Explore the material:
(1) Answer these questions using the reperfusion text:
(a) In humans, to which part of the body was remote ischemic preconditioning applied?
(b) At what concentration did Lang et al. preemptively administer inhaled nitric oxide?
(c) What should accelerated scientific progress allow, according to the final sentence?
(2) Reproduce the stretch of the reperfusion text from "Scientific progress in" through "damage at reperfusion.".

Text excerpt:
--

How can we develop therapeutic strategies to prevent this I/R syndrome or ameliorate its potentially disastrous effects? Many approaches have been tried in an effort to reduce the injuries caused by reperfusion. These have included the use of free-radical scavengers, vasodilators such as inhaled nitric oxide, prostaglandin E1, and various antioxidants. Ischemic preconditioning is being investigated as a method of preventing I/R induced injury. There has been some success in the animal model demonstrating that by improvement of liver cell resistance to anoxia and reoxygenation, cell death can be prevented.20 A novel approach has been to examine the effects of remote ischemic preconditioning. This approach has shown that there is a humoral and neurogenic component to the activation of leukocytes in the I/R syndrome. In humans, remote ischemic preconditioning applied to the upper arm can protect against neutrophil activation and prevent endothelial dysfunction in the contralateral arm that was exposed to ischemia and reperfusion.21 Remote ischemic preconditioning has also been shown to reduce the incidence of myocardial infarction in patients undergoing coronary artery surgery.22
The reperfusion syndrome is still a major complication in liver transplantation. Whether it is the acute severe hemodynamic changes that may be seen at revascularization or the cellular damage and death from the systemic inflammatory response and cellular cascade that is triggered by the I/R syndrome has not been clearly defined. The experimental evidence for ameliorating this syndrome has to be translated urgently to the clinical practice, and more novel research needs to be performed to prevent this unwanted neutrophil activation.23–25 A recent novel approach by Lang et al.26 of preemptively administering inhaled nitric oxide at 80 ppm has shown some reduction in liver cell apoptosis in a small prospective human study.
Scientific progress in this field has to be accelerated so that more extended criteria donors can be used for liver transplantation with less cellular damage at reperfusion.

--

(Stored items)
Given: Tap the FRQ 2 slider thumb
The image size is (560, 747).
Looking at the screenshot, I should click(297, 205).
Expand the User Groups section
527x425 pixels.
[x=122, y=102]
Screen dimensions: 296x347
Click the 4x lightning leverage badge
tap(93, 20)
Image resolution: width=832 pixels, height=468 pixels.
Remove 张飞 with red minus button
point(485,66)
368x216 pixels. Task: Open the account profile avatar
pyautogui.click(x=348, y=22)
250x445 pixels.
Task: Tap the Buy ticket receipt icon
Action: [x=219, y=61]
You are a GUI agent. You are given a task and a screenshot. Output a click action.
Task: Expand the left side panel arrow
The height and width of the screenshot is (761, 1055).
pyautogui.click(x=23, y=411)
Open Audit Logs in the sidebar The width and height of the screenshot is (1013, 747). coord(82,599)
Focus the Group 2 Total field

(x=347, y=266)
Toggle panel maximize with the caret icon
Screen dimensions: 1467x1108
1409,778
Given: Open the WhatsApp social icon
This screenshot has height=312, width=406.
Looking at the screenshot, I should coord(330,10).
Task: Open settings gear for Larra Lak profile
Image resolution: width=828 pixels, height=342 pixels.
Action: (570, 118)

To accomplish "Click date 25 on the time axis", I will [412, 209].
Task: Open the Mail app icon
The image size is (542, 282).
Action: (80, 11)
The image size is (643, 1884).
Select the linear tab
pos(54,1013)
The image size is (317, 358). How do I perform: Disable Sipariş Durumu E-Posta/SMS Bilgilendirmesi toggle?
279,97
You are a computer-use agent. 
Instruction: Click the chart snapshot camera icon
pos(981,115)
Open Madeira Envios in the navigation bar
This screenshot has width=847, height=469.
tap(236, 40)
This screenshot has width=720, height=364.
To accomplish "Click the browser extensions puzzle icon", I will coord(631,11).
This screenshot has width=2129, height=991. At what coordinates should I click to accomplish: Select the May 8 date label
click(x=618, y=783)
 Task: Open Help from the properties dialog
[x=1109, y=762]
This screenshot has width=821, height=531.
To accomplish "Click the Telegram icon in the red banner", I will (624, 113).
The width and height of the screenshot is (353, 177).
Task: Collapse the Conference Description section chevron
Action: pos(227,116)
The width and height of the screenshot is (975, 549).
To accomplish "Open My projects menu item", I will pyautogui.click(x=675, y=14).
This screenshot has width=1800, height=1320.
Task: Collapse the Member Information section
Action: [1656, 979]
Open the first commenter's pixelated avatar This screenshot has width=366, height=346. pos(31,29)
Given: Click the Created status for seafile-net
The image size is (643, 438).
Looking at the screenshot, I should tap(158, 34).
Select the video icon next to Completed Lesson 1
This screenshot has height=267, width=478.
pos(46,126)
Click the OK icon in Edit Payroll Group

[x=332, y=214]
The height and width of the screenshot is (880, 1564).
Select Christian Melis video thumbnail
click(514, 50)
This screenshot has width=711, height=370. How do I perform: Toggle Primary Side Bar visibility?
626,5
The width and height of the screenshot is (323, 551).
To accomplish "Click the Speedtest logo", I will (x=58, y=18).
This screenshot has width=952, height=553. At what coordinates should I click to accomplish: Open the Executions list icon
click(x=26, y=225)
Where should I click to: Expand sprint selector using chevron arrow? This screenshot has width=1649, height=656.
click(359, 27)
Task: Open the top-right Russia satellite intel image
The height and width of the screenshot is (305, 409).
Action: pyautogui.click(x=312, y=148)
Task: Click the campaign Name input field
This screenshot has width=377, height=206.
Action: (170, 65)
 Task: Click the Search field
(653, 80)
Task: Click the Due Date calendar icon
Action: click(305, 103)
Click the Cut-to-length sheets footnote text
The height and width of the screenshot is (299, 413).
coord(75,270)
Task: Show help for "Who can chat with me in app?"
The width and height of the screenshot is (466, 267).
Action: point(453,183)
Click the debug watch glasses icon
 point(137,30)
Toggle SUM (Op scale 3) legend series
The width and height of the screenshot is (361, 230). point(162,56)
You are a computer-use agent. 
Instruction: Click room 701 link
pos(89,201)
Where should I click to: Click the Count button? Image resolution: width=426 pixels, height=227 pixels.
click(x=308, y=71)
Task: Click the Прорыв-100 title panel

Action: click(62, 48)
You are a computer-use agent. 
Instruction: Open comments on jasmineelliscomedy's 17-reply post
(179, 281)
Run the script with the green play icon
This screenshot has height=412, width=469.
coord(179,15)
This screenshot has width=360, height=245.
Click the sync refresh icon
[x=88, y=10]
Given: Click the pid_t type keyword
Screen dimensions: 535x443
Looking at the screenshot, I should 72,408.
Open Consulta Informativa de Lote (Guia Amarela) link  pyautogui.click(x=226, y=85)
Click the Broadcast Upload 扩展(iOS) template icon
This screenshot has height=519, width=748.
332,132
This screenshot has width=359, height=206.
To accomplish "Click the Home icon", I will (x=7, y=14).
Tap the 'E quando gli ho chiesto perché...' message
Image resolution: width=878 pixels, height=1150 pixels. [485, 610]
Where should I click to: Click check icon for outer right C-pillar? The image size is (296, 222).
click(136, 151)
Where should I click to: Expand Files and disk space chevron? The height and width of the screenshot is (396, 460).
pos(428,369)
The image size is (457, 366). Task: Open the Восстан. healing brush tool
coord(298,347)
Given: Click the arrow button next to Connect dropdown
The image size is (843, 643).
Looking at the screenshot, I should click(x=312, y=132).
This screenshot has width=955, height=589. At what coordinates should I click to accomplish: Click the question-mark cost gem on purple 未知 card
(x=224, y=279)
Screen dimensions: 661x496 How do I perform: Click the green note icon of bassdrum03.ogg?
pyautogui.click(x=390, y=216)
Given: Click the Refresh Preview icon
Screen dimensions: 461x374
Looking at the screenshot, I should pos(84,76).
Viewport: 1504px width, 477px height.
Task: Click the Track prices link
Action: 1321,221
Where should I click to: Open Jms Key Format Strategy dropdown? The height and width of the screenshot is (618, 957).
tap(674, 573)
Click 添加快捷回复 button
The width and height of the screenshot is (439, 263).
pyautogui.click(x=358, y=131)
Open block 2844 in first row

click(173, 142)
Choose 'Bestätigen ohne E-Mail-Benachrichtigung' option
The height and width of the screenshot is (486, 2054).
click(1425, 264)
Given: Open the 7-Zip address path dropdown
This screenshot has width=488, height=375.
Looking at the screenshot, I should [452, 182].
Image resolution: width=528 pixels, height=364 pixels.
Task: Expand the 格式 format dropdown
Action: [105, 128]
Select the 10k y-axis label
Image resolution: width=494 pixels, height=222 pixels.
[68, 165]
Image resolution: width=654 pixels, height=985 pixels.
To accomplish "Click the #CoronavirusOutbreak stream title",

--

Expected responses:
(1)
(a) The upper arm.
(b) 80 ppm.
(c) The use of more extended criteria donors for liver transplantation with less cellular damage at reperfusion.

(2)
Scientific progress in this field has to be accelerated so that more extended criteria donors can be used for liver transplantation with less cellular damage at reperfusion.